▸ Your goal:
Count every line in the data below that includes "post", and give only the result.

▸ Records for this task:
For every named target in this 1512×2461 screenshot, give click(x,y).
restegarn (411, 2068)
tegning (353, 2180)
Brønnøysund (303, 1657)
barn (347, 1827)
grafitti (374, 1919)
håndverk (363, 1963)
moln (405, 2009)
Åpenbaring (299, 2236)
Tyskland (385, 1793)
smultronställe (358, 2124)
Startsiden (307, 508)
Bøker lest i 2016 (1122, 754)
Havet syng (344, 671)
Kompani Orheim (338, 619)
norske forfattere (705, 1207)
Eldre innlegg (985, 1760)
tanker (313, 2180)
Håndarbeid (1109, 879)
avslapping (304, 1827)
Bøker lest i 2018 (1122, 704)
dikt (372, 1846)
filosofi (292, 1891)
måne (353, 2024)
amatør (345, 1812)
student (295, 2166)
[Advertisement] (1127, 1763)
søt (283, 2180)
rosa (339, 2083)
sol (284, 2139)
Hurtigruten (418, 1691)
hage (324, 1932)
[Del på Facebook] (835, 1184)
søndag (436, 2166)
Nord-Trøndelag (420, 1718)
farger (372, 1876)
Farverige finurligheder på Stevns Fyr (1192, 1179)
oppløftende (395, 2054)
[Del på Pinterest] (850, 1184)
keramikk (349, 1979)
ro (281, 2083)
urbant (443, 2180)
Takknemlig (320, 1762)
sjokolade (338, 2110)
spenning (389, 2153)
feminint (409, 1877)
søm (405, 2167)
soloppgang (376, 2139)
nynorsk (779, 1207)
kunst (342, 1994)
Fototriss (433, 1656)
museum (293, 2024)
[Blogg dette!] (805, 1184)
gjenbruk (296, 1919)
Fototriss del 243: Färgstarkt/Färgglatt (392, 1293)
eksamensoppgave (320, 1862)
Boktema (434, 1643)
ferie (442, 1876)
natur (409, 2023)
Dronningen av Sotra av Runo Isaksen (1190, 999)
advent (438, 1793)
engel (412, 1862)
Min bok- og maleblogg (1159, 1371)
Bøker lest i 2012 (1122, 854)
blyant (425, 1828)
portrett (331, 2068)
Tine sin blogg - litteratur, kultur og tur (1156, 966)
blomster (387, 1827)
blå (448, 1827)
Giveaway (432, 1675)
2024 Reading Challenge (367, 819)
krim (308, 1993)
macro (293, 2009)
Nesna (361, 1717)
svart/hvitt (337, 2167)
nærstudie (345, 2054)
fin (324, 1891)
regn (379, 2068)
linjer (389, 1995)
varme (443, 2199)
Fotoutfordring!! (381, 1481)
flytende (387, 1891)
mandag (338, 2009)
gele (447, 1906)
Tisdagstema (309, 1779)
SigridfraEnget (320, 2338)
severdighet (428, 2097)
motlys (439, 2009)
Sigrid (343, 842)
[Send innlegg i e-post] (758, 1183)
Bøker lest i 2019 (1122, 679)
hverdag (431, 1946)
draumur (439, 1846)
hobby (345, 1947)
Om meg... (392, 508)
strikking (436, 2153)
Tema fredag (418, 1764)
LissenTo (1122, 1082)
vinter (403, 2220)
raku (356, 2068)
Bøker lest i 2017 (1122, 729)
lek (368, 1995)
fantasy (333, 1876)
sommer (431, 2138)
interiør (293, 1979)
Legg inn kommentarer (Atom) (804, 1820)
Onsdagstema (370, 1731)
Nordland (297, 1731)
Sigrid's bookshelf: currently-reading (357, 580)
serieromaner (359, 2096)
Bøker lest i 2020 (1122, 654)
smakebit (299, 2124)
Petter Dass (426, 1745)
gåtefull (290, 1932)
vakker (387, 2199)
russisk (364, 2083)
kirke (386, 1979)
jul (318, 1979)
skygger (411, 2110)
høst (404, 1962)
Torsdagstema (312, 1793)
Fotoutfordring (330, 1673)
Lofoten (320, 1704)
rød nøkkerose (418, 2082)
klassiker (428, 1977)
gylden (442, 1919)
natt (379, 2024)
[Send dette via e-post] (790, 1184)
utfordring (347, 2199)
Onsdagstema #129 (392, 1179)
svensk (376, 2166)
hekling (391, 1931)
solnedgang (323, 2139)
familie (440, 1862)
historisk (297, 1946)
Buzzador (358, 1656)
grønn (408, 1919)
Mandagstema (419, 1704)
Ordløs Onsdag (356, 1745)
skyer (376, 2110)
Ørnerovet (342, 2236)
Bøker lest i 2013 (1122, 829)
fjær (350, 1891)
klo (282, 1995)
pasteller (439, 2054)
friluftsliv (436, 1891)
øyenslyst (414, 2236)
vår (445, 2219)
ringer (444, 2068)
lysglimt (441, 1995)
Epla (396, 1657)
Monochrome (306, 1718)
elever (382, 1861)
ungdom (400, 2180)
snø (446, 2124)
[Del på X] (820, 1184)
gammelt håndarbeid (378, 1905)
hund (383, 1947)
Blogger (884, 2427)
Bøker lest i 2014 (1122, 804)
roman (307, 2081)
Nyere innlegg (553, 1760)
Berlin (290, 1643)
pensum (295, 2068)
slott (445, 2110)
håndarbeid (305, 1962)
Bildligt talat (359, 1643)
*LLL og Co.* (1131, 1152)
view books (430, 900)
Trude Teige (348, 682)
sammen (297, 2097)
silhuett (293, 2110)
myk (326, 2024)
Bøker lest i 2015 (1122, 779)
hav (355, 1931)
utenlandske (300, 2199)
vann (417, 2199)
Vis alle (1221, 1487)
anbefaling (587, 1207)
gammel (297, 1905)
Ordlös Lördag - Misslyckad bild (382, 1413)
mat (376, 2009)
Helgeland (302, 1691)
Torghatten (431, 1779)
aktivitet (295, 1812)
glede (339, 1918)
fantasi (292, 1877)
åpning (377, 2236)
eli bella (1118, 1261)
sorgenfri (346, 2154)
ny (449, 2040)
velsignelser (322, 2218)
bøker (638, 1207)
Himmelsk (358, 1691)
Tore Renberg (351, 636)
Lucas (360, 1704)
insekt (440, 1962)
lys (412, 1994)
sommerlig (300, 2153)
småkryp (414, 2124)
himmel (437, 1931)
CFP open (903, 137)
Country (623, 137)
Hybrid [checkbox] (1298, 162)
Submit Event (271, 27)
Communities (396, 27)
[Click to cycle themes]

▸ Answer box:
2